Other provisions in the proposed 2019-20 WCAC bill include:

  • Provisions related to employee leasing companies.
  • Clarifying when an employer becomes subject to the worker’s compensation law.
  • Clarifying that the worker’s compensation claim statute of limitations applies to employers, employers’ insurance companies, and any other named party.

Notably, this session’s legislation does not include a medical fee schedule. In previous sessions, inclusion of a medical fee schedule was part of what prevented the bill from moving forward in the Legislature.

 

Unemployment Insurance

This session’s unemployment insurance reform legislation has been split into two bills.

SB 671 includes:

  • Changes the deadline for the DWD UI financial outlook report to May 31 of even-numbered years and changing deadlines and procedures for the update on the Council on UI.
  • Changes benefits for employees whose employer cannot pay wages because a government unit fails to appropriate funds.
  • Changes to the effect of criminal convictions in UI proceedings.
  • Changes provisions related to nonprofit employers who elect reimbursement financing.
  • Specifies that administrative law judge errors do not count as “departmental errors” allowing the recovery of benefits that were erroneously paid to an individual to be waived.
  • Prohibits the Department of Revenue from entering into an agreement with DWD to collect owed UI amounts.
  • Allows private agencies serving as fiscal agents for certain individuals receiving in-home care to be employers of the caregiver. Under current law, the individual receiving care must be the employer responsible for remitting UI contributions.
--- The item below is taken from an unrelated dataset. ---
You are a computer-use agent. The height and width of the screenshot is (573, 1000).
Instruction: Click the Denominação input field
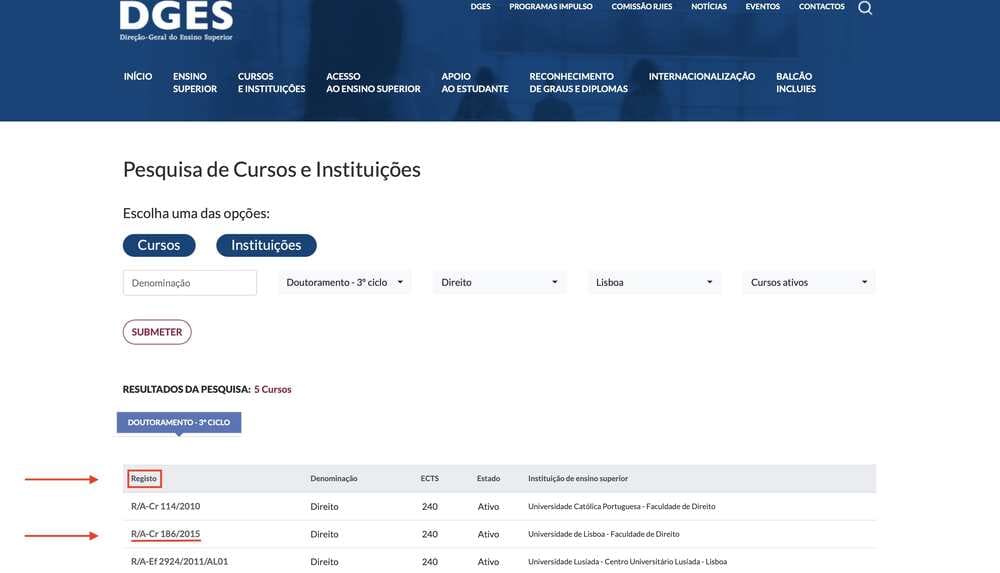190,283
SB 672 makes fiscal changes to the UI statutes by:

  • Creating a segregated fund for UI money that is not otherwise appropriated.
  • Allowing DWD to use money other than federal money when the federal government refuses to reimburse DWD for UI benefits based on federal employment.
  • Reorganizing, clarifying and updating UI appropriations and other outdated cross-references in the UI statutes.